第139話

「はあ……」


 今上帝は大きく溜め息を、御吐きになられた。


「主上……お耳に入れたき事柄がございます」


 伊織が大仰に言うものだから、今上帝は物憂げな御表情のまま、視線を向けられた。


「何だ?」


「……ここでは……」


「さようか?ならば中に入るか……」


「女御様には……」


「……もう、支度を整え殿舎に戻っておろう……」


 今上帝はそう言うと、立ち上がって伊織を見下した。

 伊織はおもむろに立ち上がって、今上帝の後に続く。

 今まで今上帝が手をつけた中宮付きの女御は、何処となく中宮に似ている。柔らかくおっとりとした雰囲気や、物腰が優しく物静かな感じ……そうでありながら、芯が強く揺るがない物を持っている気丈さ。

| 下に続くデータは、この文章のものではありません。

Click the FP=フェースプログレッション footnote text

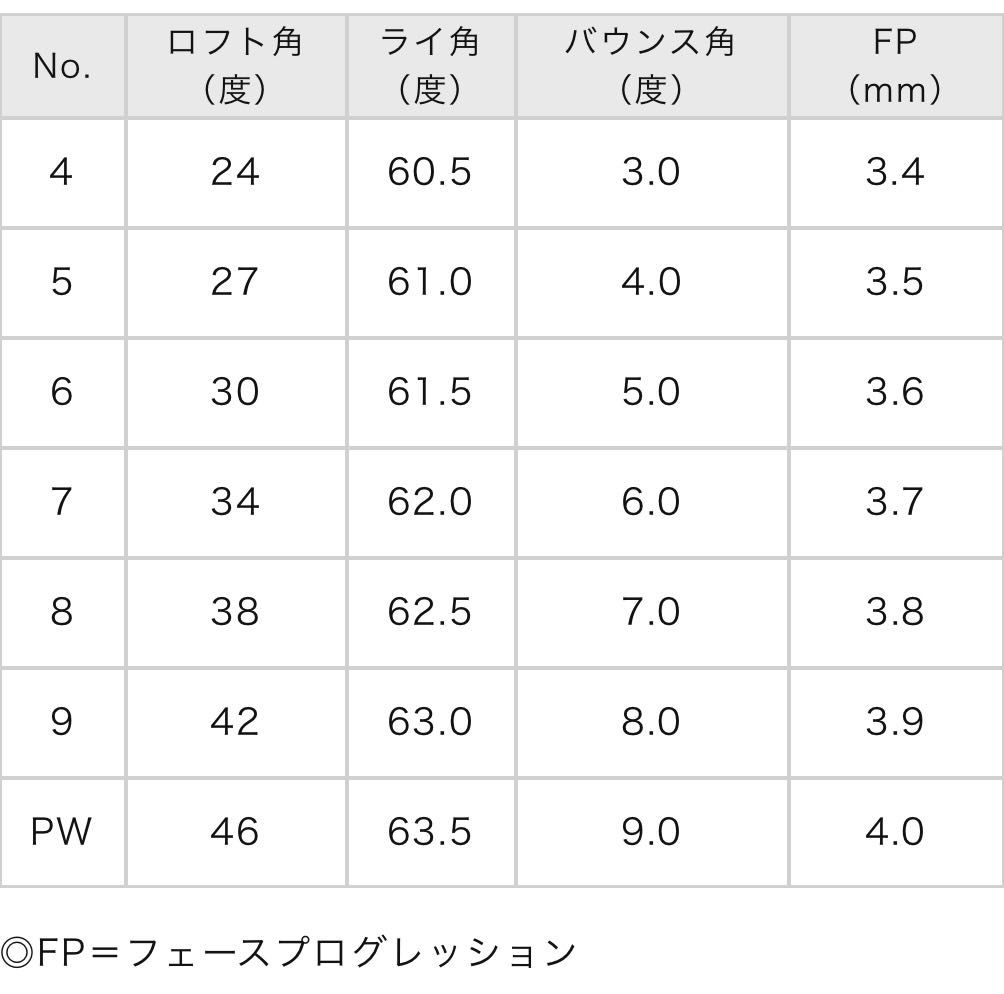(x=290, y=952)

 利発で書にも楽にも長けているのは、法皇が一心に愛情を注いで御教育されたからだ。だから今上帝は、見目麗しいのみだけでなく、惹かれて思い続けられたのだ。そしてかのお方に思いを寄せた者は、今上帝以外にも数多といたと聞いている。

 それらの者達全てを法皇はお気に召さず、我が子の今上帝に差し出した思いは、決してよこしまな処はなかっただろう。

 だが手放して手放せぬ事を知ったのか、それよりも中宮の思いが深かったのか……お二人はしてはならない裏切りを、ずっと続けてしまったのだ。

 そして今回の事は、余りに非道なる事でしか無い事を、お二人は御気づきではない……それが大罪である事を、知らねばならないのに、それすらも知ろうとなさらないのだ。


 女御は、寝所の中には居なかった。

 ここの処のお召しは何時もこうで、そして後朝の文さえお出しになられない。それで済む相手を御選びだ。昨今入内した左大臣の姫などは、お目に御留めの御気持ちすら御なりになられないし、先に御なりの関白の女御様も、久しくお召しになられない。結局名家の姫君様には、到底御できになられない仕打ちをされているという事を、重々御存じでされている事だ。